The main conclusion thus far is that the trend of asymmetrical war will continue into the next few years. The force build-up and weapon system development processes should match this conclusion. "One of the primary directions we opted for at IAI, including the Elta Division, is the development of persistent area surveillance capabilities," says Sofrin.
"In order to gain an advantage in the fight against terrorism and guerrilla, you need intelligence superiority. One of the means is cyberspace, regarding the intelligence gathering and offensive aspect. If the enemy uses the Internet, including social media and messenger-type channels for coordination and information sharing purposes, you must possess relevant capabilities for collecting intelligence from open or covert web sources. Cyber can serve as a collection element according to which other intelligence-gathering elements from the SigInt and HumInt categories may be directed.
"Cyberspace can also serve as a weapon on the battlefield. While in the past you had to deploy a special operations unit in order to conduct a certain mission, today you can assign it to hackers with almost no risk.
"Look at Russia. Prior to any kinetic attack against an enemy state, they assign 300 hackers to attack the government websites, communication providers and critical infrastructures through cyberspace, thereby cutting off the connection between the government and the people.
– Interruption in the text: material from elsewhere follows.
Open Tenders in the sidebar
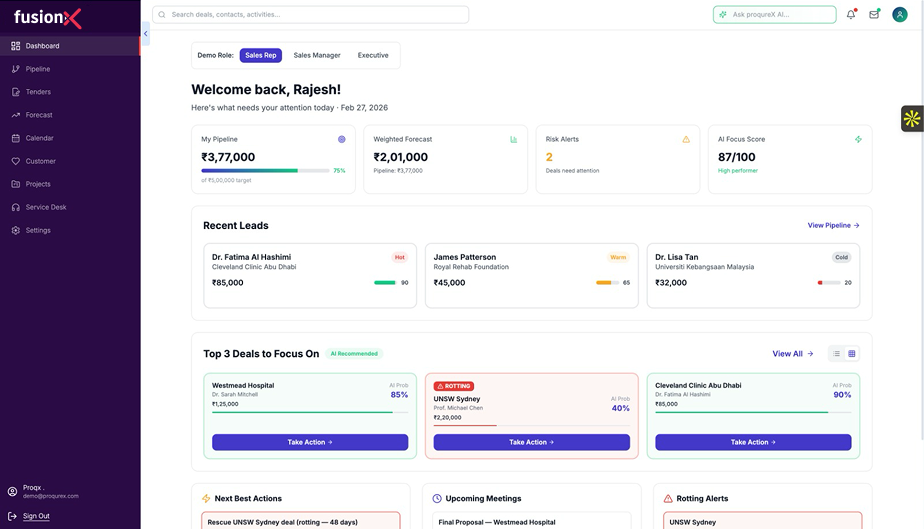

This paralyzes the enemy state's systems prior to the kinetic attack. It is a new offensive world that compels the military to develop new capabilities through cooperation with defense and civilian industries.
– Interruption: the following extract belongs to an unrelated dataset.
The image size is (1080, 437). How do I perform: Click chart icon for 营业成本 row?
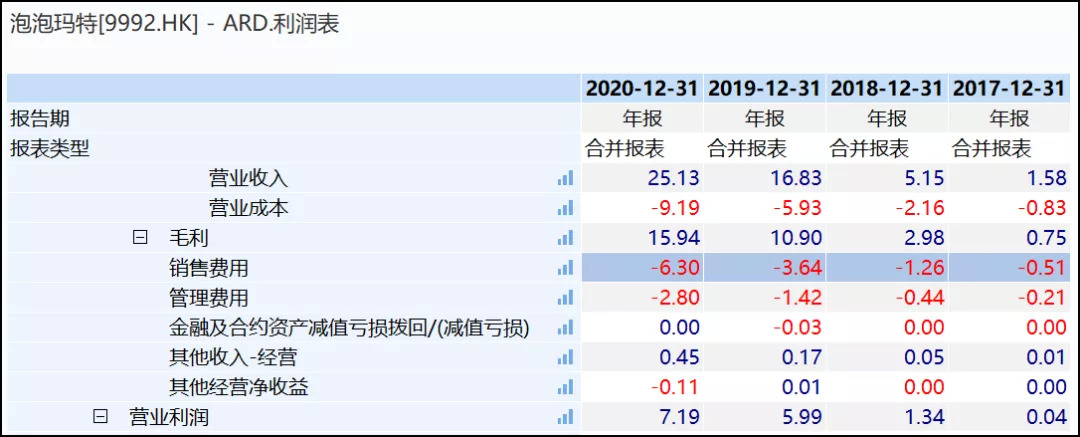click(x=566, y=208)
"Along with cyber, you need the capabilities required in order to 'dominate' the entire area cell in real time – to detect and identify anything that moves within that area cell. The accomplishments in the war against terrorism and guerrilla depend on the autonomous capability of combat elements to collect intelligence and close fire loops on their own. Once you have collected the information – you will be able to respond. If you fail to do this fast enough, you may have a good debriefing, but you would have lost the battle."